EXTRACTED TEXT |
____________________

This joining of men into his flesh is an eternal, irrevocable literal joining of their souls into the life of God deposited in Christ. Just as it took a new Adam to transplant us into a second Adam, it is impossible that we then can be changed again, without a third Adam, with the same powers of Christ. This never shall be as the Father is perfectly satisfied in the works of his Son, to be Lord of the new creation forever and ever. It would be easier to explode the entire universe than to plant a Christian back into Adam.
John Owen is good for explaining the mystical aspect of this union in various locations of his theological works:
He gives and communicates unto them his Holy Spirit;—the Holy Spirit as peculiarly his, as granted unto him of the Father, as inhabiting in him in all fulness. This Spirit—abiding originally as to his person, and immeasurably as unto his effects and operations, in himself—he gives unto all believers, to inhabit and abide in them also, John 14:14–20; 1 Cor. 6:17; Rom. 8:9. Hence follows an ineffable union between him and them. For as in his incarnation he took our nature into personal union with his own; so herein he takes our persons into a mystical union with himself. Hereby he becomes ours, and we are his. (John Owen’s Works, Volume 1, Page 365)
Conclusion: Yes, you have it all right, I just do not know why you seem to pause and doubt it. Your question already outlines what Christians have believed for centuries as far as I can tell.

____________________

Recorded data
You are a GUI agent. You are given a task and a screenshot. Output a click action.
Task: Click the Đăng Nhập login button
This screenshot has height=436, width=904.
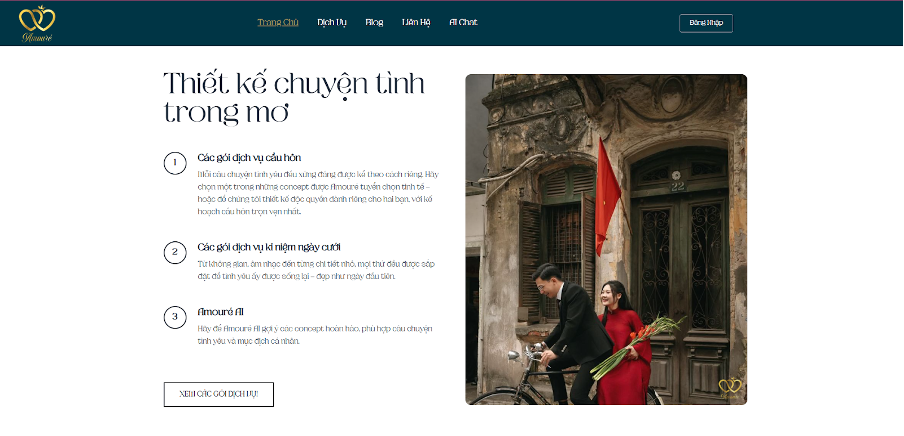pyautogui.click(x=706, y=23)
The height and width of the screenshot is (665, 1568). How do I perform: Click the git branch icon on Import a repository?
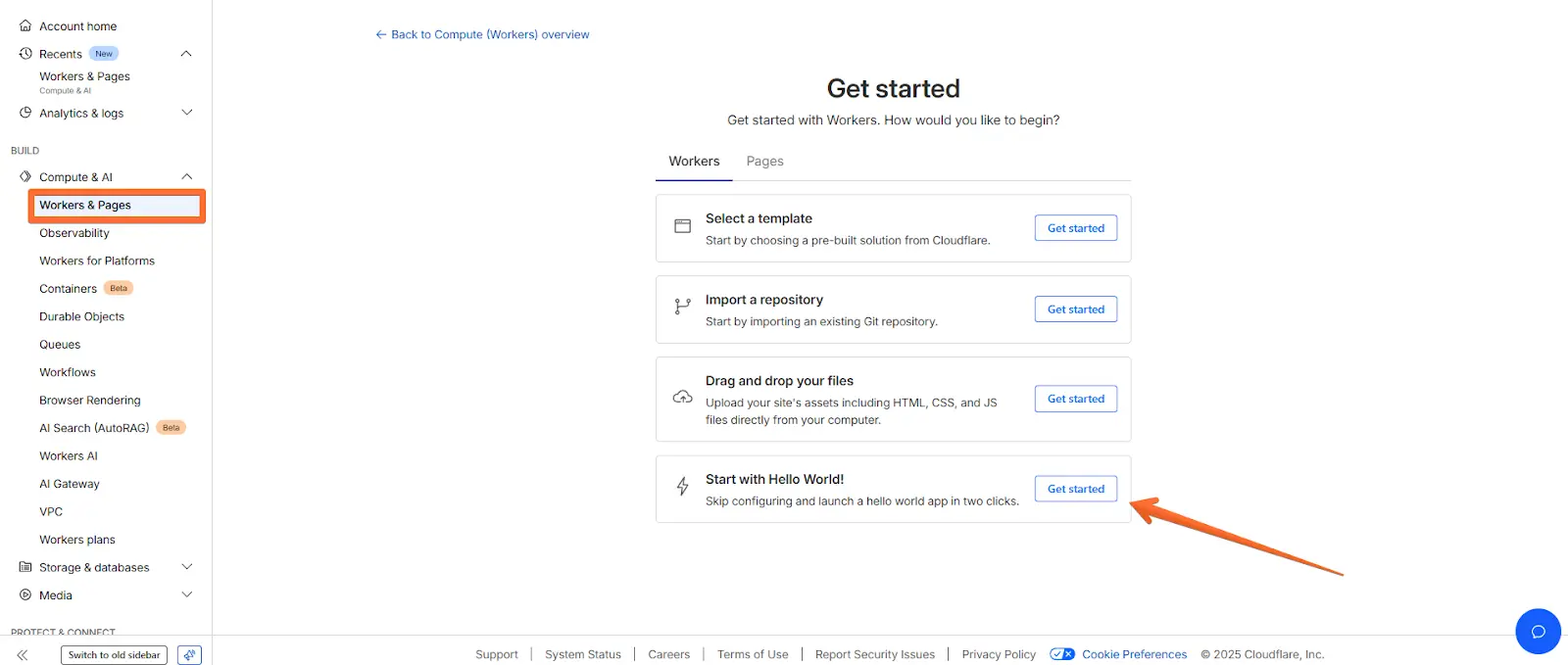[x=683, y=306]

____________________

EXERCISE INSTRUCTIONS |
1) Which Scripture references appear in the John Owen quotation in the passage on union with Christ?
2) Do these statements agree with the passage on union with Christ? (a) It would be easier to explode the entire universe than to plant a Christian back into Adam. (b) The Owen quotation is taken from Volume 2 of his works. (c) Owen says that in his incarnation Christ took our persons into personal union with his own nature.

ANSWERS GIVEN |
1)
- John 14:14–20
- 1 Cor. 6:17
- Rom. 8:9

2)
(a) Yes: "It would be easier to explode the entire universe than to plant a Christian back into Adam."
(b) No: "John Owen’s Works, Volume 1, Page 365"
(c) No: "in his incarnation he took our nature into personal union with his own; so herein he takes our persons into a mystical union with himself."